Serial killer William Heirens lived in Lincolnwood in his childhood.
There were 4,482 households out of which 30.3% had children under the age of 18 living with them, 67.2% were married couples living together, 7.1% had a female householder with no husband present, and 23.1% were non-families. 21.3% of all households were made up of individuals and 16.2% had someone living alone who was 65 years of age or older. The average household size was 2.75 and the average family size was 3.22.
In the village the population was spread out with 22.9% under the age of 18, 6.6% from 18 to 24, 19.8% from 25 to 44, 26.7% from 45 to 64, and 23.9% who were 65 years of age or older. The median age was 45 years. For every 100 females there were 89.1 males. For every 100 females age 18 and over, there were 85.4 males.

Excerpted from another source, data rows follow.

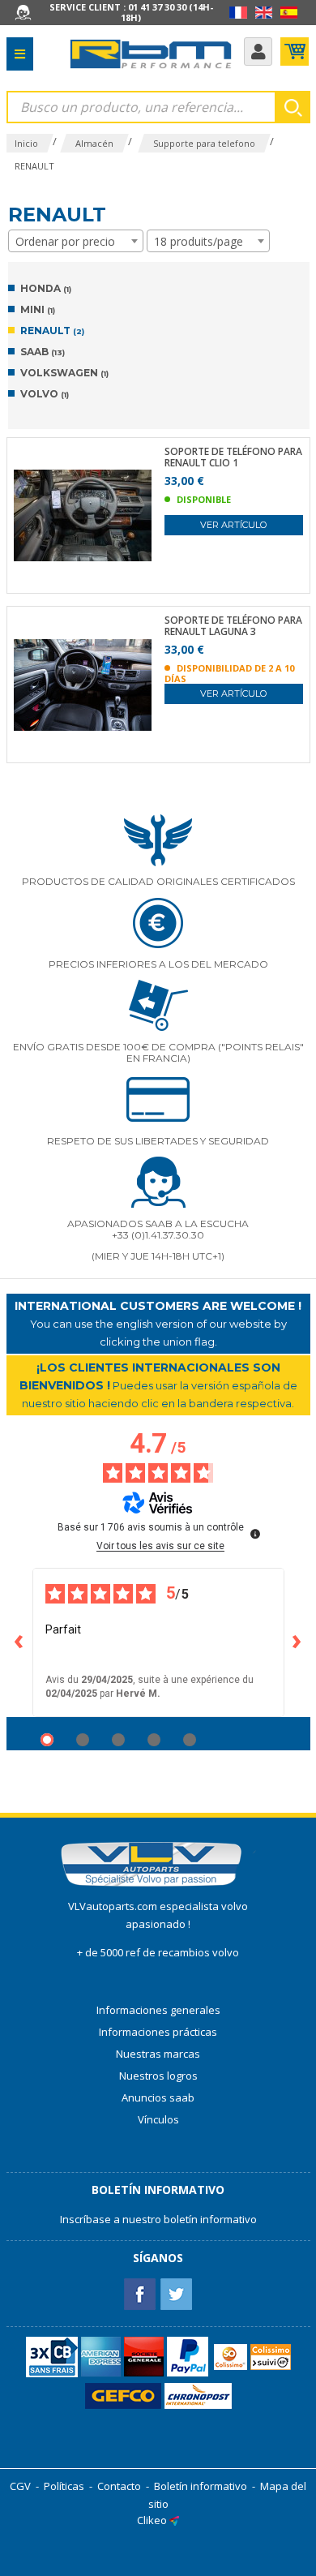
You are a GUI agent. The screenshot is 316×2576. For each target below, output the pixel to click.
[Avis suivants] (297, 1642)
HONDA (45, 288)
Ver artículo (233, 524)
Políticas (64, 2486)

The median income for a household in the village was $71,234, and the median income for a family was $83,687. Males had a median income of $52,708 versus $40,098 for females. The per capita income for the village was $35,911. About 1.9% of families and 2.9% of the population were below the poverty line, including 3.5% of those under age 18 and 3.3% of those age 65 or over.

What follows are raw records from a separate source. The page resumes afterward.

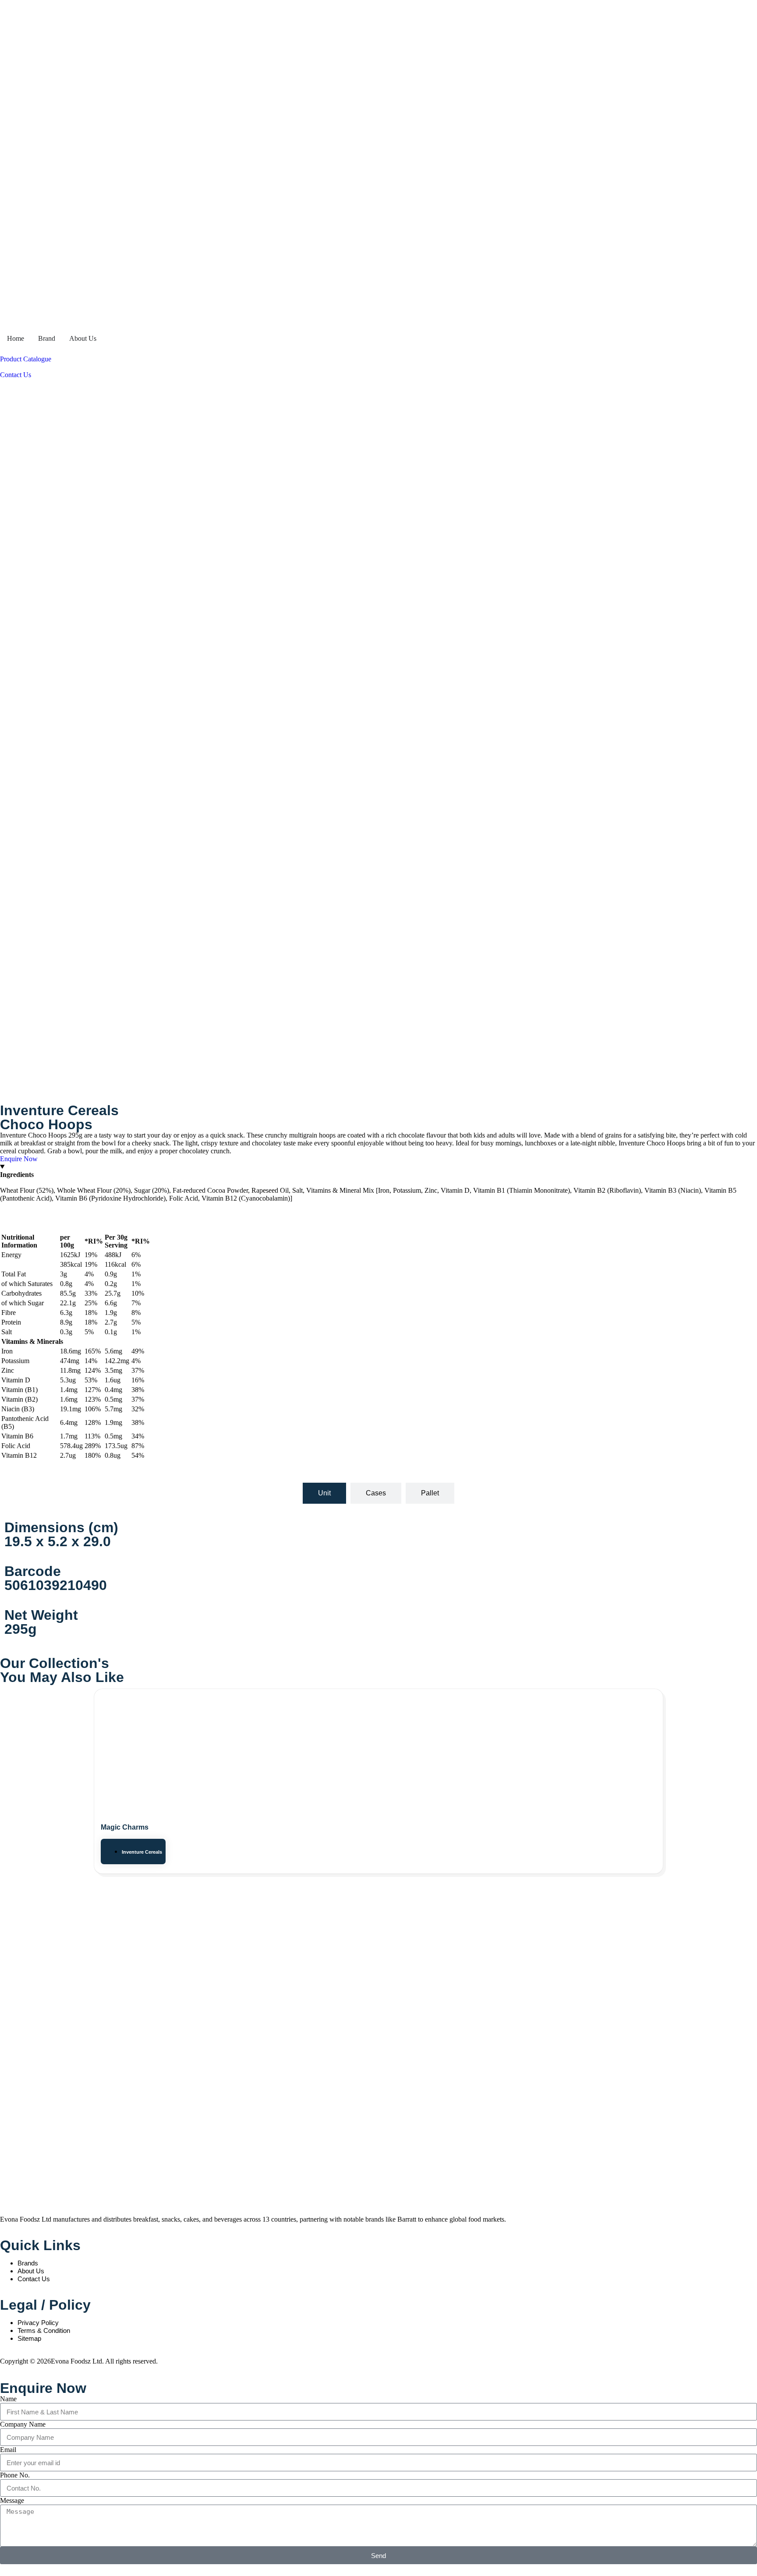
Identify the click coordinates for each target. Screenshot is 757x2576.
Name (8, 2399)
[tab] (324, 1493)
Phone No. (15, 2475)
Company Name (23, 2424)
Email (8, 2449)
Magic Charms (125, 1827)
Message (12, 2500)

The Lincolnwood Public Library, established in 1978, is located in the center of the Village at Pratt and Lincoln Avenues. It houses more than 58,000 books, periodicals, audiotapes, compact discs and DVDs. The Lincolnwood Library is a member of the North Suburban Library System, which enables residents access to library collections held at other libraries in the state. The library also holds children’s story hours, book reviews and English as a second Language classes.
In the early 1970s, Lincolnwood's Boys Baseball program produced two Big League World Series champions, (1970 and 1973), a fourth place finish in the Senior League World Series (1971), and a Big League World Series participant in 1974.
Saint Francis Hospital operates a health center in Lincolnwood. Its main hospital and medical center is about 2 1⁄2 miles and about 6 minutes east in Evanston. Other area hospitals that serve Lincolnwood are Rush North Shore Medical Center in Skokie and Swedish Covenant Hospital in Chicago. Resurrection Hospital and Evanston Hospital, a teaching hospital, are also minutes away and serve Lincolnwood.